Herr Minister hat zu Recht aus dem Brief von Adam Opel zitiert, in dem deutlich stand, dass das unterbreitete Angebot natürlich unter dem Vorbehalt der

Zustimmung zum Tarifvertrag stand. Da muss man doch nicht studiert haben, Herr Laumann, um festzustellen, dass ein Angebot, wenn es nicht angenommen wird, nicht bis zum Sankt-NimmerleinsTag Bestand hat.
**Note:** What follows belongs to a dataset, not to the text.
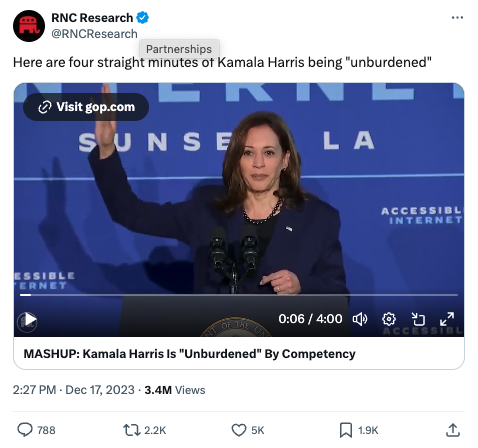
Task: Click the Visit gop.com button
Action: tap(86, 107)
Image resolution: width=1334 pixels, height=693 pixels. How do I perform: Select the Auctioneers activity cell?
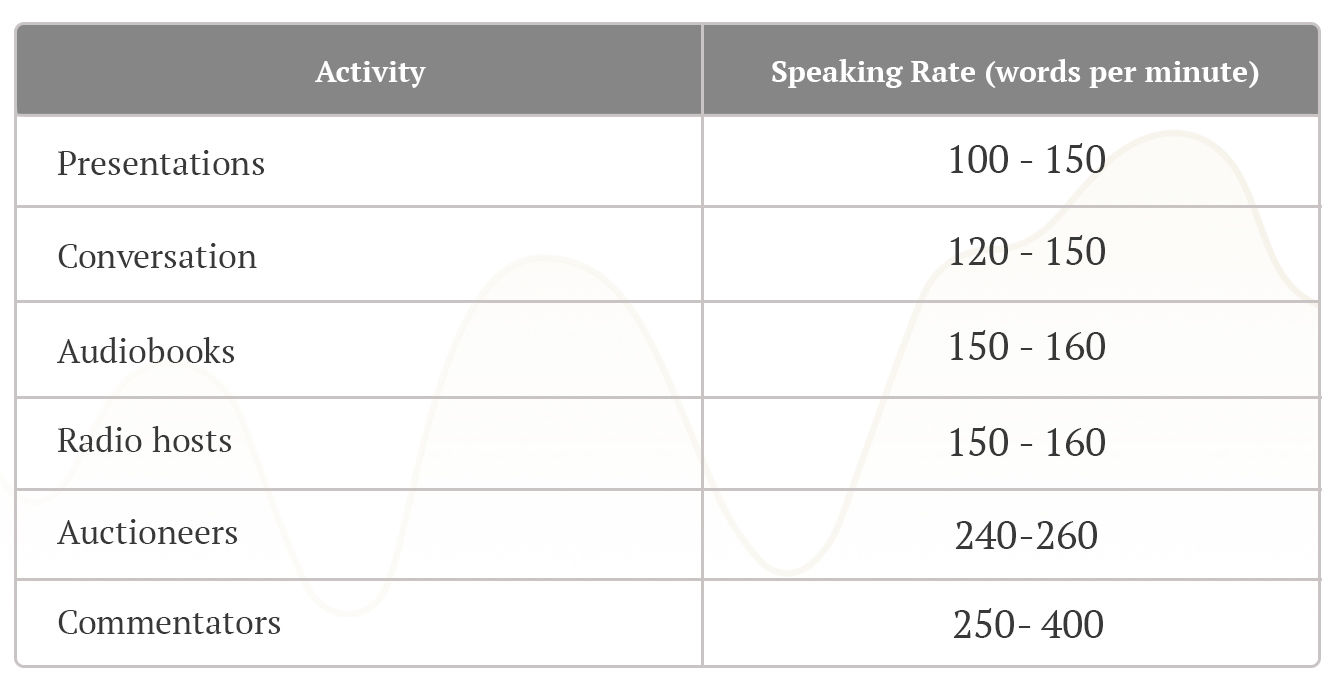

Letztendlich war die Konsequenz, dass Arbeitslosigkeit auch für 400 Arbeitnehmerinnen und Arbeitnehmer des Warenverteilzentrums drohte. Die Veröffentlichung im Internet in „DerWesten.de“ hat es einen Tag später schon auf den Punkt gebracht. Ich habe nur manchmal das Gefühl: Lesen und Verstehen, Herr Laumann, passt bei Ihnen an gewissen Stellen nicht zusammen. Deswegen brauchen Sie da sicherlich bessere Zuarbeit.

(Beifall von der SPD und den GRÜNEN)

Wie war es denn? Die Frustration der Mitarbeiter entstand doch insbesondere deswegen, weil Ankündigungen in der Vergangenheit, weil Versprechen aus der Vergangenheit ständig nicht eingehalten wurden.

Ich sage Ihnen ganz deutlich, Herr Laumann: Das reicht bis in Ihre Regierungszeit zurück. Ich erinnere mich sehr gut an das Schauspiel. Sie führen immer wieder an, dass Ihr Ministerpräsident damals in Detroit war, vergessen aber, daran zu erinnern, dass er bei GM erst einmal gar nicht hineingekommen ist und dann – wie gnädig! – in der Pressezentrale einen Termin bekommen hat. Woran ich mich aber am meisten erinnern kann, ist das Pressefoto, auf dem er Autos aus dem Schnee geschoben hat. Das waren die Erfolge von Detroit!

Er hat dann – so glaubte er zumindest – auch noch einmal „Erfolge“ – in Anführungsstrichen –, vorweisen können – im Übrigen zu einem Termin, wo er eigentlich schon gar nicht mehr gewinnen konnte, nämlich am 16. Juni 2010. Damals sagte er und die Staatskanzlei schrieb – damals saß er da noch, war aber sicherlich schon am Packen –: Wenn wir nicht den langen Atem gehabt hätten, wäre es nicht zu diesem Ergebnis gekommen. Rüttgers betonte, dass in NRW nicht nur der Zafira gebaut werde, sondern auch Entwicklungsarbeit für die Elektromobilität geleistet werden soll. Das habe Reilly ihm und Wirtschaftsministerin Christa Thoben gesagt.

Was ist denn aus diesen Gesprächen geworden? – Gar nichts ist daraus geworden!

(Zuruf von Josef Hovenjürgen [CDU])

Packen Sie sich an Ihre eigene Nase, Herr Hovenjürgen. Da ist genug zum Packen.